On the eve of the third anniversary of the massive earthquake that struck Haiti on January 10, 2010 comes a book looking at what has happened since as this impoverished nation has attempted to recover.

"The Big Truck That Went By presents a sharp critique of international aid that defies today’s conventional wisdom; that the way wealthy countries give aid makes poor countries seem irredeemably hopeless, while trapping millions in cycles of privation and catastrophe. Katz follows the money to uncover startling truths about how good intentions go wrong, and what can be done to make aid “smarter.” "

Friendfluence: the surprising ways friends make us who we are (M)
by Carlin Flora (January 15)

With all the talk about internet social networking these days, we're accustomed to reading about the ways that our social connections can impact our lives in terms of business and opportunity, but how do our friends influence us as people, and what do our friendships say about us as individuals.

"Why is dinner with friends often more laughter filled and less fraught than a meal with family? Although some say it’s because we choose our friends, it’s also because we expect less of them than we do of relatives. While we’re busy scrutinizing our romantic relationships and family dramas, our friends are quietly but strongly influencing everything from the articles we read to our weight fluctuations, from our sex lives to our overall happiness levels. Evolutionary psychologists have long theorized that friendship has roots in our early dependence on others for survival. These days, we still cherish friends but tend to undervalue their role in our lives. However, the skills one needs to make good friends are among the very skills that lead to success in life, and scientific research has recently exploded with insights about the meaningful and enduring ways friendships influence us. With people marrying later—and often not at all—and more families having just one child, these relationships may be gaining in importance. The evidence even suggests that at times friends have a greater hand in our development and well-being than do our romantic partners and relatives."

The Heavy: a mother, a daughter, a diet - a memoir (M)
by Dara-Lynn Weiss (January 15)

Food and food issues are in the news almost constantly these days: this memoir seems to have something for parents or anyone who has thought about the modern North American diet and what it means for us.

"When a doctor pronounced Dara-Lynn Weiss’s daughter Bea obese at age seven, the mother of two knew she had to take action. But how could a woman with her own food and body issues—not to mention spotty eating habits - successfully parent a little girl around the issue of obesity? In this much-anticipated, controversial memoir, Dara-Lynn Weiss chronicles the struggle and journey to get Bea healthy. In describing their process - complete with frustrations, self-recriminations, dark humor, and some surprising strategies - Weiss reveals the hypocrisy inherent in the debates over many cultural hot-button issues: from processed snacks, organic foods, and school lunches to dieting, eating disorders, parenting methods, discipline, and kids’ self-esteem."

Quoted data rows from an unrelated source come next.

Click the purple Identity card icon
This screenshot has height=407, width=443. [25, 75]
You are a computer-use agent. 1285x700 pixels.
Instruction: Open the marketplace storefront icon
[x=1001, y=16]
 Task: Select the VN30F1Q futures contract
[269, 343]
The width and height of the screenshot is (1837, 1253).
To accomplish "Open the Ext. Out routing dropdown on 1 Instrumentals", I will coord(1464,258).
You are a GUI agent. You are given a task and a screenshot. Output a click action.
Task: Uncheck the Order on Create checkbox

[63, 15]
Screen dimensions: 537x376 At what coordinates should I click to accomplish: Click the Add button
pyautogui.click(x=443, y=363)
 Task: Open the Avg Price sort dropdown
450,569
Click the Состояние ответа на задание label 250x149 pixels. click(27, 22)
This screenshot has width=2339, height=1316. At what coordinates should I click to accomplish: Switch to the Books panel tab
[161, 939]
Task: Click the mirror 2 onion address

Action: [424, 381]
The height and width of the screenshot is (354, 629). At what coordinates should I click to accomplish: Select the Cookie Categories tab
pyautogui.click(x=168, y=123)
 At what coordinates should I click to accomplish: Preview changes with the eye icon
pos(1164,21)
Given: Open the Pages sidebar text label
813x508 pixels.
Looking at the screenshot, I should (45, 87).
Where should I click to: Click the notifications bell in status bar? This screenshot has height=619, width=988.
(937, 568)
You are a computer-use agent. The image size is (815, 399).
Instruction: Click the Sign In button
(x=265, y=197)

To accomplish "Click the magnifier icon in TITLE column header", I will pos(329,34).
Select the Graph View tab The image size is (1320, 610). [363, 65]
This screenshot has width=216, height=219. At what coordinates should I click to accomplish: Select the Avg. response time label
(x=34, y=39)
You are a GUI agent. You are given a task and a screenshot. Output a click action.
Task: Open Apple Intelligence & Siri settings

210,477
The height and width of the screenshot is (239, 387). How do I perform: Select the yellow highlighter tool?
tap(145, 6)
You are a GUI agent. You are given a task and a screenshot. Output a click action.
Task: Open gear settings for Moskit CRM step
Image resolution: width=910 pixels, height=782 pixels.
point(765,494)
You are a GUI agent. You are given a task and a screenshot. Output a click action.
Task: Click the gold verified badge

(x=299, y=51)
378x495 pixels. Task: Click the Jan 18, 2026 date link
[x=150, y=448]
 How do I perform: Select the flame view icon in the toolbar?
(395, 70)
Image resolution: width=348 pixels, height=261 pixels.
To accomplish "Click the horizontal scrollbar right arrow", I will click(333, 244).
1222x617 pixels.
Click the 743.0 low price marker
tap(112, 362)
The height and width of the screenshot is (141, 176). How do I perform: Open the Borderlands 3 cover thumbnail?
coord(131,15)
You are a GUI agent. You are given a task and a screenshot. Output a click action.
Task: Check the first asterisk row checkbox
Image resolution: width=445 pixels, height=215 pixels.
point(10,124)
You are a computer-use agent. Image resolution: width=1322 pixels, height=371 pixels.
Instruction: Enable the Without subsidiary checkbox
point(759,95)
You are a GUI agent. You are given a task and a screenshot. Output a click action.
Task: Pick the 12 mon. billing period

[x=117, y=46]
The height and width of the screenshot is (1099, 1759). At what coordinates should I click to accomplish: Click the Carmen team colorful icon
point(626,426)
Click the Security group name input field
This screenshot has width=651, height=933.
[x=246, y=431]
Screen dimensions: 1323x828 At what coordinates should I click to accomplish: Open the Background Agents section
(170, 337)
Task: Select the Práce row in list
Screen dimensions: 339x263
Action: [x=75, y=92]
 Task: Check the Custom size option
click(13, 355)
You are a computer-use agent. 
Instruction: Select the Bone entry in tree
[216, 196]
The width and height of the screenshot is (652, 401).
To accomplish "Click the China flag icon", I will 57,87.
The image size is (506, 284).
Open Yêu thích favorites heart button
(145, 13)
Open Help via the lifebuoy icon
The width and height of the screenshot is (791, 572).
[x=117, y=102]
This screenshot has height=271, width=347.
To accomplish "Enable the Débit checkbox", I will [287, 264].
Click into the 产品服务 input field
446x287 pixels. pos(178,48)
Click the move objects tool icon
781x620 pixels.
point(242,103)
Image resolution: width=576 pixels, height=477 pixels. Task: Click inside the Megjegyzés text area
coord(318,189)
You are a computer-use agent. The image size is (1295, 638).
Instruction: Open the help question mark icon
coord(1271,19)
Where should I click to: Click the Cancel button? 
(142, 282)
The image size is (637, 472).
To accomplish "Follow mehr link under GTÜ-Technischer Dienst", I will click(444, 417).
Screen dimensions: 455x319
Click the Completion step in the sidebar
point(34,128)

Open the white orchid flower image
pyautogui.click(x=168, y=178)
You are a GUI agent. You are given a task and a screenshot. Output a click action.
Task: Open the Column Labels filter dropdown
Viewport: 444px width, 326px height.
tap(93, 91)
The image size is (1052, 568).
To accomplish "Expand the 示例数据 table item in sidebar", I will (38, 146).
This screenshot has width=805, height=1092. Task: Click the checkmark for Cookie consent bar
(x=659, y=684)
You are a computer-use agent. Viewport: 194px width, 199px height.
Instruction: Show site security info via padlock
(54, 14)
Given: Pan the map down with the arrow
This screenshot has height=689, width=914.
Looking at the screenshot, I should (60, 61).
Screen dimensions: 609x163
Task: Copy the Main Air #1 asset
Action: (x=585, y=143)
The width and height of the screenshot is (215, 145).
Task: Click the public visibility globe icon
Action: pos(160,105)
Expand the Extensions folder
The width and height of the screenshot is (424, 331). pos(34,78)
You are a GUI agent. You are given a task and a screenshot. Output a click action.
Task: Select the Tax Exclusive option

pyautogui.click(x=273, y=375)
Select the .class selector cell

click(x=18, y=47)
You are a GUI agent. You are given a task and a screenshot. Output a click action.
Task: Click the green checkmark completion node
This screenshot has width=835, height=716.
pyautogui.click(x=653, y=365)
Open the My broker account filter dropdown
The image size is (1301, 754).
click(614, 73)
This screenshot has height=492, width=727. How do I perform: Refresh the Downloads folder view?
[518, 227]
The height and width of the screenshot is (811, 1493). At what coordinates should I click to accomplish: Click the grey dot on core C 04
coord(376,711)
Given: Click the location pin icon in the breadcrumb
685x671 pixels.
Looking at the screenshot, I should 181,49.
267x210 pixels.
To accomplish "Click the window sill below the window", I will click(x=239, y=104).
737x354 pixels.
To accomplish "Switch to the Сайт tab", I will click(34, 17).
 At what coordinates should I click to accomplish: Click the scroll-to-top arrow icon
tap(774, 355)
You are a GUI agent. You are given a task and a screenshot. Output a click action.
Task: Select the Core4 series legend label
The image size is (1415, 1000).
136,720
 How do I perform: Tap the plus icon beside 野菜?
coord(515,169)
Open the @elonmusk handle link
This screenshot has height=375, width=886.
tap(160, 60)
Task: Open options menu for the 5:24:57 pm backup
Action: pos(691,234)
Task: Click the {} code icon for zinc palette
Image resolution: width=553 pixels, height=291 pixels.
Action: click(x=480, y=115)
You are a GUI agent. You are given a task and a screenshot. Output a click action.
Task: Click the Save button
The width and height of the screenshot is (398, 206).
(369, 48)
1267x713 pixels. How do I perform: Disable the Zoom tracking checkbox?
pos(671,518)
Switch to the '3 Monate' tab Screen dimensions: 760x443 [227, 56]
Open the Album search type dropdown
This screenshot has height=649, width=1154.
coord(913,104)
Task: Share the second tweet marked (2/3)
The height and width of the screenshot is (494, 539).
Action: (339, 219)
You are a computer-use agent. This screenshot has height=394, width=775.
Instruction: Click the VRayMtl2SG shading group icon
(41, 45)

The Future: six drivers of global change (M)
by Al Gore (January 29)

A book by Al Gore is almost certain to be an event. The former US vice president's book and related film An Inconvenient Truth became a cultural phenomenon since its release in 2006. This new book seems a fitting follow up to the environmental treatise that asked us to consider our actions and beware the consequences, because, as the name implies, it looks forward to where the world is headed.

"From his earliest days in public life, Al Gore has been warning us of the promise and peril of emergent truths—no matter how “inconvenient” they may seem to be. As absorbing as it is visionary, The Future is a map of the world to come, from a man who has looked ahead before and been proven all too right."